## SOURCE RECORDS
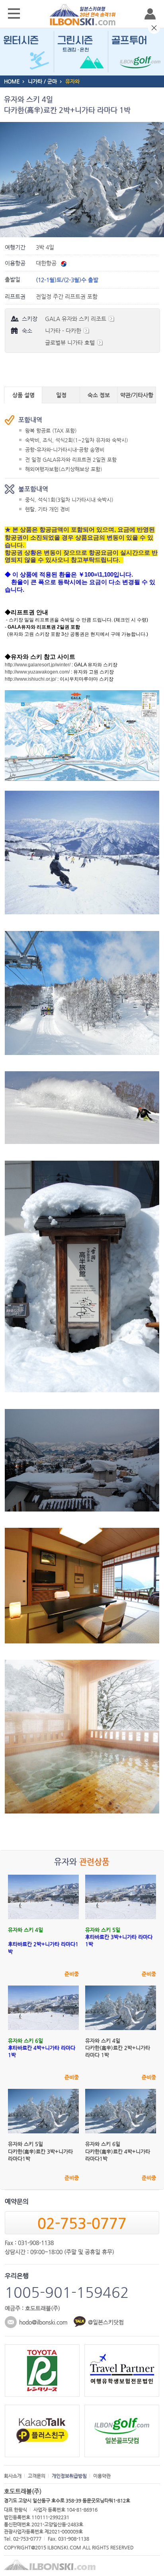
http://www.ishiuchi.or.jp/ (30, 679)
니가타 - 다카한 (64, 330)
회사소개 (12, 2476)
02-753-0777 (82, 2223)
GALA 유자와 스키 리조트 (76, 318)
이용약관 (102, 2476)
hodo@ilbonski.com (43, 2322)
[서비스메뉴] (14, 14)
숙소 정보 (99, 395)
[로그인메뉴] (150, 14)
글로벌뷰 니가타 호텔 (70, 342)
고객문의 (36, 2476)
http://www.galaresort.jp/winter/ (37, 665)
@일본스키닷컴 (106, 2322)
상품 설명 (23, 395)
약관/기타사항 (136, 395)
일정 (61, 395)
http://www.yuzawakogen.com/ (37, 672)
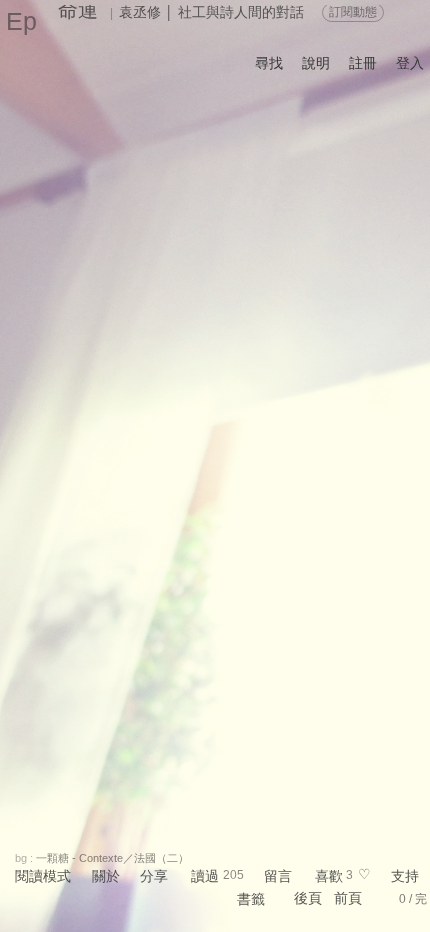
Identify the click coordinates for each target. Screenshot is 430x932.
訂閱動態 (353, 12)
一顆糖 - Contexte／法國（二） (112, 858)
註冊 (363, 63)
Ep (21, 21)
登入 (410, 63)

## WHAT IS BEING ASKED
In the data above, find the line with "[로그인메뉴] (150, 14)" and the line with "註冊 (363, 63)". Please copy exactly those two lines and every line between them, but not the pictures.

## RESULT OF THE TASK
[로그인메뉴] (150, 14)
글로벌뷰 니가타 호텔 (70, 342)
고객문의 (36, 2476)
http://www.galaresort.jp/winter/ (37, 665)
@일본스키닷컴 (106, 2322)
상품 설명 (23, 395)
약관/기타사항 (136, 395)
일정 (61, 395)
http://www.yuzawakogen.com/ (37, 672)
Identify the click coordinates for each target. Screenshot is 430x932.
訂閱動態 (353, 12)
一顆糖 - Contexte／法國（二） (112, 858)
註冊 (363, 63)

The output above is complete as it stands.